Student or Learner
Suppose I have schduled an appointmemt on 10th. Now I want to rescheduled on 5th; that means I want it a little bit earlier. Now I want to call the office and request for an early date. Can I say "May I take a little back my appointment?"? I know I could say "May I reschedule an appointment?" But I want to say with the word "back" or whichever words that give means "back". Because I I do not want to cancel the appointment but to bring it on an earlier day than first one.
Not a teacher.
AmE and BrE.....occasionally it makes me smile just to think about the differences between them. Move it back, move it forward.
How on earth are you guys able to make any kind of deals if you don't understand each other?
Why not simply be more elaborate:
"I have an appointment for the 10th, but I won't be able to make it because I'll be out of town.
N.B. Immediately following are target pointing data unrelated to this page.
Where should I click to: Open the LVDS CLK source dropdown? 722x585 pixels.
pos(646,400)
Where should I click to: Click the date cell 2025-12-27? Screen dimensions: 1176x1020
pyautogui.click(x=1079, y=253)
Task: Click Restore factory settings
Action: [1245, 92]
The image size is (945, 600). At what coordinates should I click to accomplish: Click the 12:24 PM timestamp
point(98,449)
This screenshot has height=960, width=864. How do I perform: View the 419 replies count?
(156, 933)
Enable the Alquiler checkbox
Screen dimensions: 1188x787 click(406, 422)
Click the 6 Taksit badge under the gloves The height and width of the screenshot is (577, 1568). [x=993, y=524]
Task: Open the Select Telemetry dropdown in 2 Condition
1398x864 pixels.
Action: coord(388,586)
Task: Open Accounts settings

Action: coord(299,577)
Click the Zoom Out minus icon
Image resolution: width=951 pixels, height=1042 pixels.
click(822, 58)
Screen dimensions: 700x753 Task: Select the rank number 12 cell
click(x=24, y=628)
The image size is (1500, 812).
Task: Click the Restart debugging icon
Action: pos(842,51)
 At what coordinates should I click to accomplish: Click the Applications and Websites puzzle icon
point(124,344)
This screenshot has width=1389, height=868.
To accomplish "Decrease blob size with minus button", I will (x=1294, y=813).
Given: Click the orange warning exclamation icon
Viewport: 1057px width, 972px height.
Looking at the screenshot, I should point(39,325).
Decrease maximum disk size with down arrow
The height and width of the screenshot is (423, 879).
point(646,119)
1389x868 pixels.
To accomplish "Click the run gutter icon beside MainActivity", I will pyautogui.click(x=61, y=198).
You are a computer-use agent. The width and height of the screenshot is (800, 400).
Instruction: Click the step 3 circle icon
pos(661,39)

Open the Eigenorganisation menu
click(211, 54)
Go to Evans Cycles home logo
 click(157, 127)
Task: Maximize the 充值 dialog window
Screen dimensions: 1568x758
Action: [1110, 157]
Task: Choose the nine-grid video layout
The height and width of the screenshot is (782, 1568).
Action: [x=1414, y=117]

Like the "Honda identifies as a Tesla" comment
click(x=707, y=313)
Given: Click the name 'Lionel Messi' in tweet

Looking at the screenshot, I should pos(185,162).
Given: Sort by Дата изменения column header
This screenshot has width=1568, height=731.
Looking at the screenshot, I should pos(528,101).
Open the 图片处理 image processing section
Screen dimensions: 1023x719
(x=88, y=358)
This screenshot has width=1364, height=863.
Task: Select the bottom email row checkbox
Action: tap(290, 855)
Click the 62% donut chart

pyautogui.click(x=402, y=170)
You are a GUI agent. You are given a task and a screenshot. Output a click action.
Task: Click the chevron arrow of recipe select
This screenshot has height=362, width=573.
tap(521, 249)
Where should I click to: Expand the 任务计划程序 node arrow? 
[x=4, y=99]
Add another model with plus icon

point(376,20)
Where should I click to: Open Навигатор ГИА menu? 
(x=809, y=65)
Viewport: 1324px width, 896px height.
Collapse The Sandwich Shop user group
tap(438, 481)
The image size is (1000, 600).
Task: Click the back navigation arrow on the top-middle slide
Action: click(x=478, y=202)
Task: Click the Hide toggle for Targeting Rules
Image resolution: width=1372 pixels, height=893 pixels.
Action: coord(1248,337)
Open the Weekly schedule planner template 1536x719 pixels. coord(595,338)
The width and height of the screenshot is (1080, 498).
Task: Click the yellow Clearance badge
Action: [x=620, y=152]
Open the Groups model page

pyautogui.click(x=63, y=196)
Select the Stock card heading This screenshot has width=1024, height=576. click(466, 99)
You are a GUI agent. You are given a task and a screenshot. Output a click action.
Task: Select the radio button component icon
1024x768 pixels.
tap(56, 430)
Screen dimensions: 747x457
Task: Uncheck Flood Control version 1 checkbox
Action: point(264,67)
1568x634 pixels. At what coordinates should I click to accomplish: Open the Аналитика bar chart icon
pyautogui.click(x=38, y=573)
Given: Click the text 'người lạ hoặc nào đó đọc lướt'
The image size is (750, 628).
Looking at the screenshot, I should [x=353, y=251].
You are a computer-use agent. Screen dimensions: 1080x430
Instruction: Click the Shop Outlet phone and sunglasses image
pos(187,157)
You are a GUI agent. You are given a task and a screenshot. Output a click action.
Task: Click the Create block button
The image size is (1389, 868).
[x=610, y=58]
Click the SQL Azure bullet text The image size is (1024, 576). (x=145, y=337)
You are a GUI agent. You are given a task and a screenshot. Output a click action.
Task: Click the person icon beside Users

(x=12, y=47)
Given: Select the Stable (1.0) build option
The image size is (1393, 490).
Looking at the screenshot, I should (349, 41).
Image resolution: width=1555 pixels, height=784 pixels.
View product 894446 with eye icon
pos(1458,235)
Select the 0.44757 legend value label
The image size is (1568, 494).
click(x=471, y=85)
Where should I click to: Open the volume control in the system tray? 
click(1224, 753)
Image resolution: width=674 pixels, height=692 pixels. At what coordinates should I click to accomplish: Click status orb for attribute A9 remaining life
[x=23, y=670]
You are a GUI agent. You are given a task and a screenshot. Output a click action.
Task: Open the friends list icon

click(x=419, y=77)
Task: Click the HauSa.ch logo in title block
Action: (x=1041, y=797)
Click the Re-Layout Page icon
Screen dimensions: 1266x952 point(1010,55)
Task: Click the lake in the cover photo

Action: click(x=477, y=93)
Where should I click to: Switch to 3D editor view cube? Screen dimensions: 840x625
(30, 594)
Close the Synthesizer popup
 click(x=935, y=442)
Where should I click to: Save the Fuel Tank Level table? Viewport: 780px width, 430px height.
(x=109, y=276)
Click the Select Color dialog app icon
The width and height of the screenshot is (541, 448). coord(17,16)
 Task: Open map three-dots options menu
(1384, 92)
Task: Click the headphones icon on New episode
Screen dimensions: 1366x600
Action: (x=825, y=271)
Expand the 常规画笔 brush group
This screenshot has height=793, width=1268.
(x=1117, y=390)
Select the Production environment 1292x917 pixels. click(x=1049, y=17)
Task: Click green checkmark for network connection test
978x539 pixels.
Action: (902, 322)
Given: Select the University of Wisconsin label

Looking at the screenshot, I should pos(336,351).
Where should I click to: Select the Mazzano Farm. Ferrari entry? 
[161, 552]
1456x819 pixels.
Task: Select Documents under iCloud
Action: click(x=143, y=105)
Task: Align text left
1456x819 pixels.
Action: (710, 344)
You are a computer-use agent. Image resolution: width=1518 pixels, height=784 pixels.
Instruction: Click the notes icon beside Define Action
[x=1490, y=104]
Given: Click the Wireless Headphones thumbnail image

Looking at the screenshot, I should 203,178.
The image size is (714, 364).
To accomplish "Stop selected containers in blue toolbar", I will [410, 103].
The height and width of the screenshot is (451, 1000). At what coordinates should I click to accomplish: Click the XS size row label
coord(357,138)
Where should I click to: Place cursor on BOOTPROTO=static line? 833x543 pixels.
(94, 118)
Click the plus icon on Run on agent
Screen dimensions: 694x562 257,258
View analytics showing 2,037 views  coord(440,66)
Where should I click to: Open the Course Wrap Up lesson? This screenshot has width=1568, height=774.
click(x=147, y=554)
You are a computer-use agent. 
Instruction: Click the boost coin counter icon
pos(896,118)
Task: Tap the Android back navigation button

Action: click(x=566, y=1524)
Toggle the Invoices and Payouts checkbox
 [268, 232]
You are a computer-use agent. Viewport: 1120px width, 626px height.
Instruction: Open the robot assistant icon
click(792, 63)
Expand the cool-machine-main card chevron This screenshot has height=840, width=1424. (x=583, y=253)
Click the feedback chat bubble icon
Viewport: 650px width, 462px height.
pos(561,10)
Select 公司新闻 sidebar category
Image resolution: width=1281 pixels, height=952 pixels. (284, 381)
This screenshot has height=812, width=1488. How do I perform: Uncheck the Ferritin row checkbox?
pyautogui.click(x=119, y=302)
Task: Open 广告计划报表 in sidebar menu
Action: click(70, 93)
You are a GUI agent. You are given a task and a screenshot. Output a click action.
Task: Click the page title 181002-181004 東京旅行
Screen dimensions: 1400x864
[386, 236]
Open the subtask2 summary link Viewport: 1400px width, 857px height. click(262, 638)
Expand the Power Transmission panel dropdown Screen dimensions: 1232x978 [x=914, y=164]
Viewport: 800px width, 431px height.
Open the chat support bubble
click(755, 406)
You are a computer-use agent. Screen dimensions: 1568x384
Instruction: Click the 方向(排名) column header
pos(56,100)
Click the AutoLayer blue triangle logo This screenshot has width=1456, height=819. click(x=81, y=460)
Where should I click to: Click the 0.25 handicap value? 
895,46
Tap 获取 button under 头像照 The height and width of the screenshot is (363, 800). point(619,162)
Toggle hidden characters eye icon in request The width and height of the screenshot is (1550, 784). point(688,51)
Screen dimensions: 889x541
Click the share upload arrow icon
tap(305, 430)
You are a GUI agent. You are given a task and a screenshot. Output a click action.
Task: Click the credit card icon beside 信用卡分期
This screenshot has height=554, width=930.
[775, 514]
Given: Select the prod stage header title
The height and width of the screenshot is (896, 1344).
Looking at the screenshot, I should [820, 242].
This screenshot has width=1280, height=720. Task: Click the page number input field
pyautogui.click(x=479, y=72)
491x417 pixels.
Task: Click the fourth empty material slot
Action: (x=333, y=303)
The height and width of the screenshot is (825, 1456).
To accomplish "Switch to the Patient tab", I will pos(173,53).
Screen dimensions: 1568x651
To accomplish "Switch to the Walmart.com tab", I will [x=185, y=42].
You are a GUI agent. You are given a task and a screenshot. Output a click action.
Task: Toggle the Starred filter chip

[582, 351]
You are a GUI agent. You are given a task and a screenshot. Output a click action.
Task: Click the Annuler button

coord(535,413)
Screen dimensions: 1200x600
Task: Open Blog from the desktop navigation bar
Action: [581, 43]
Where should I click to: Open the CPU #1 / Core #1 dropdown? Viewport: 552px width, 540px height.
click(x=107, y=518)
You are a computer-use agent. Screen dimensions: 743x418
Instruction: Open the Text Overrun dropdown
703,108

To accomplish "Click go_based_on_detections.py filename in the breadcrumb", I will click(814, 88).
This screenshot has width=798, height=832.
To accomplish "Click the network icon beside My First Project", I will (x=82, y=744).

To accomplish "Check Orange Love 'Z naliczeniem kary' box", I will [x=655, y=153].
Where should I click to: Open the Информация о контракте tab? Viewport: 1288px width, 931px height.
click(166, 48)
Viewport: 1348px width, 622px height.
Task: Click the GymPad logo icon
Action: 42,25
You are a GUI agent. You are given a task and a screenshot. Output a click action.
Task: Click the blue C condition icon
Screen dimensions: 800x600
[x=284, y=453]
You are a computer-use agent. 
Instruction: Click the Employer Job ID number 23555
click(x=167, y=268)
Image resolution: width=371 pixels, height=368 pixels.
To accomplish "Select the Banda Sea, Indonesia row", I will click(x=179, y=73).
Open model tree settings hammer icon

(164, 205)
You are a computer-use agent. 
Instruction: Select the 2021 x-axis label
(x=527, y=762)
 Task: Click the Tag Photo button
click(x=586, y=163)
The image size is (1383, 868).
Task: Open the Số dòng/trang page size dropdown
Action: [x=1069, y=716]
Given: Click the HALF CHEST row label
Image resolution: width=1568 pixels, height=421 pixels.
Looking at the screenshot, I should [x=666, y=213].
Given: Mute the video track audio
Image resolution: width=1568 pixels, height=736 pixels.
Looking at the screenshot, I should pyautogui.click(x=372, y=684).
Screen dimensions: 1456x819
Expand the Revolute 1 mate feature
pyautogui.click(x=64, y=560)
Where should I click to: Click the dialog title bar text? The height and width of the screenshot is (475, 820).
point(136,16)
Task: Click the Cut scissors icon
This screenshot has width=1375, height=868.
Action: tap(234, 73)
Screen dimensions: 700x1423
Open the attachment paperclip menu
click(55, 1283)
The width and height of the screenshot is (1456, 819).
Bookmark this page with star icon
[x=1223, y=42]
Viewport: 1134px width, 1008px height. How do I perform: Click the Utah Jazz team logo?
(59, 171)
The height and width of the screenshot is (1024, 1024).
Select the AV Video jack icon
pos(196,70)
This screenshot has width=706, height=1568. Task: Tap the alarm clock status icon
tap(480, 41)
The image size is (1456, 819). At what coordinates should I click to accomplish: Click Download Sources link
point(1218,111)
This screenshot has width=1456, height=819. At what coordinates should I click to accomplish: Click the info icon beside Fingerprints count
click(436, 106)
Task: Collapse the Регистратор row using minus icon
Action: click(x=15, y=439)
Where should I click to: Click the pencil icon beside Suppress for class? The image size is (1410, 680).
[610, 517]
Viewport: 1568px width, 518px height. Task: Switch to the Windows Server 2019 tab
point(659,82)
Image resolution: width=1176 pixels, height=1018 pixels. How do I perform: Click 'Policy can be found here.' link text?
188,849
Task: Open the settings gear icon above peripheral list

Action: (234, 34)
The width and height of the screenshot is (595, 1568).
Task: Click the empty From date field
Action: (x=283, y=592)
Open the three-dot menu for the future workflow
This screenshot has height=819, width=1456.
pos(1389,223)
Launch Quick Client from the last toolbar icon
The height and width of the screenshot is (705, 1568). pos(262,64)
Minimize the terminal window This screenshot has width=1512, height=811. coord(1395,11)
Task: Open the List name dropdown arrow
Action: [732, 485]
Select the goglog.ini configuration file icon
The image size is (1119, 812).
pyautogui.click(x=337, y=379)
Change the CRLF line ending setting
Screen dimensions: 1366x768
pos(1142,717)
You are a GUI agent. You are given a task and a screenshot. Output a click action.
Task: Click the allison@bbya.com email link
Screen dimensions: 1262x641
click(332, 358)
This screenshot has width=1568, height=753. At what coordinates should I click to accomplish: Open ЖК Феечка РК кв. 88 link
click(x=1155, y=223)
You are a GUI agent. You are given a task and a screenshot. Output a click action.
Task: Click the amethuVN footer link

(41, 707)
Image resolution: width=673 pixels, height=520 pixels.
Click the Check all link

Would it be possible to make a new appointment for the 5th?"
(I'm not a teacher or a native English speaker. I'm just trying to help...)
It's not an AmE difference. I think Mike read it too quickly.
If you move something from the 5th to the 10th, you have moved it back.
If you move from the 10th to the 5th, you have moved it up or moved it forward.
My favoriate Indian English word is "prepone."
Just like it sounds - the opposite of "postpone."
Could we prepone this meeting to the 5th? I keep hoping it will catch on in America, but so far, not yet.
I'm not a teacher, but I write for a living. Please don't ask me about 2nd conditionals, but I'm a safe bet for what reads well in (American) English.